A libertação de Lula repõe a legalidade e o princípio do Estado de Direito, depois de um cárcere político com a conivência de um Sérgio Moro que, no engodo da ambição, acabou enganado pelo bolsonarismo. Mas e agora? É claro que uma eleição direta para o titular de um cargo político com a dimensão do Presidente da República, particularmente em regimes presidencialistas, transporta sempre uma aura de culto de personalidade. No Brasil, a situação vai além da dimensão carismática, fixando-se num plano de messianismo político evidente e pernicioso para a democracia.
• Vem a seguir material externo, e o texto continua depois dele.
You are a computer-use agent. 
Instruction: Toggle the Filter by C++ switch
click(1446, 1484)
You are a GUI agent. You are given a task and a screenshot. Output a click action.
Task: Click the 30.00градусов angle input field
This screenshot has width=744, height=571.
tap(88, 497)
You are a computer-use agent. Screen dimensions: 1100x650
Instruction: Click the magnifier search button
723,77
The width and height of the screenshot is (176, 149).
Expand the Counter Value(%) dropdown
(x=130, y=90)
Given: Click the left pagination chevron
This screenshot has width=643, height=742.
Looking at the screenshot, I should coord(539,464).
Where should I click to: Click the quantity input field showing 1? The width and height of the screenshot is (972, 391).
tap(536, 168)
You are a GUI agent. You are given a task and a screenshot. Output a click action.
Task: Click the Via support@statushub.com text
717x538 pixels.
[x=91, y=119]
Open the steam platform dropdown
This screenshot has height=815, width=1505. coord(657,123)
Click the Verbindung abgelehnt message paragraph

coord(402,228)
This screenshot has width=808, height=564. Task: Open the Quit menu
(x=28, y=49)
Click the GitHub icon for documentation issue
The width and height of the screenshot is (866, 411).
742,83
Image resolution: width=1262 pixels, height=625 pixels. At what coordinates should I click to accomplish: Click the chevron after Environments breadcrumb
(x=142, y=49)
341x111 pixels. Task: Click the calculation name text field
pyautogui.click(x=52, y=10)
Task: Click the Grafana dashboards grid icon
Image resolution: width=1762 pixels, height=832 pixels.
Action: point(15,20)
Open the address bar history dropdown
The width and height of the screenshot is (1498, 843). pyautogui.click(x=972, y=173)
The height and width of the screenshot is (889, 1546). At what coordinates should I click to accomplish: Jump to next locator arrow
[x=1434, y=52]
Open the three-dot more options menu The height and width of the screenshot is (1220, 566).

De Collor de Melo a Bolsonaro, de Lula a Dilma, vemos um mundo de trincheiras ideológicas, de deambulações entre líderes antissistémicos apelidados de "mito", e a figura do pai/mãe da "nação", mas jamais saindo do populismo.
Assim, embora a libertação de Lula possa levar o PT à tentação de recandidatar o ex-Presidente, tal decisão seria, a meu ver, um erro. A forma como decorreu a última campanha eleitoral com fake news, ataques de caráter, e combate cultural, em torno de uma figura sólida e institucional como Fernando Haddad, deixa antever uma campanha eleitoral difícil para Lula, especialmente porque a matéria de desacreditação de Haddad foi, precisamente, a associação direta com o anterior. É verdade que Lula ainda goza de imenso capital político, aparecendo num largo espetro social como o “pai da nação”, ao estilo populista getuliano, embora de esquerda. No entanto, uma boa parte do eleitorado conquistado por Bolsonaro foi dentro de uma onda “antipetista” representada em Lula.
Assim, o futuro da política brasileira poderá não passar pelo PT, mas antes por um movimento renovado de centro-esquerda, embora com o apoio daquele. Ou seja, o que o Brasil parece necessitar é de uma alternativa “à portuguesa”, capaz de jogar ao centro sem deixar de ter uma mão na esquerda. Isto tendo presente que o centro-direita se evaporou na “nova direita” mundial manifesta num nacionalismo económico-liberal e moral-conservador. Ninguém estaria mais qualificado para liderar esse processo que Fernando Haddad não tivesse este descapitalizado a sua imagem política nas anteriores eleições. A possibilidade avançada pela imprensa brasileira de que Haddad poderia surgir como número 2 de uma possível candidatura de Lula em 2022, deixa muito claro que Haddad se encontra excessivamente dependente de Lula e do PT. Guilherme Boulos e Ciro Gomes podem surgir como alternativas, embora lhes falte o carisma necessário para capitalizar um largo espetro eleitoral.
É, pois, previsível que o Brasil não consiga libertar-se da bipolarização PT-Nova Direita, não sendo de desconsiderar que, no quadro do populismo messiânico inscrito na cultura social e política do país, haja uma aspiração proto-religiosa de ver um combate maniqueísta entre Lula e Bolsonaro.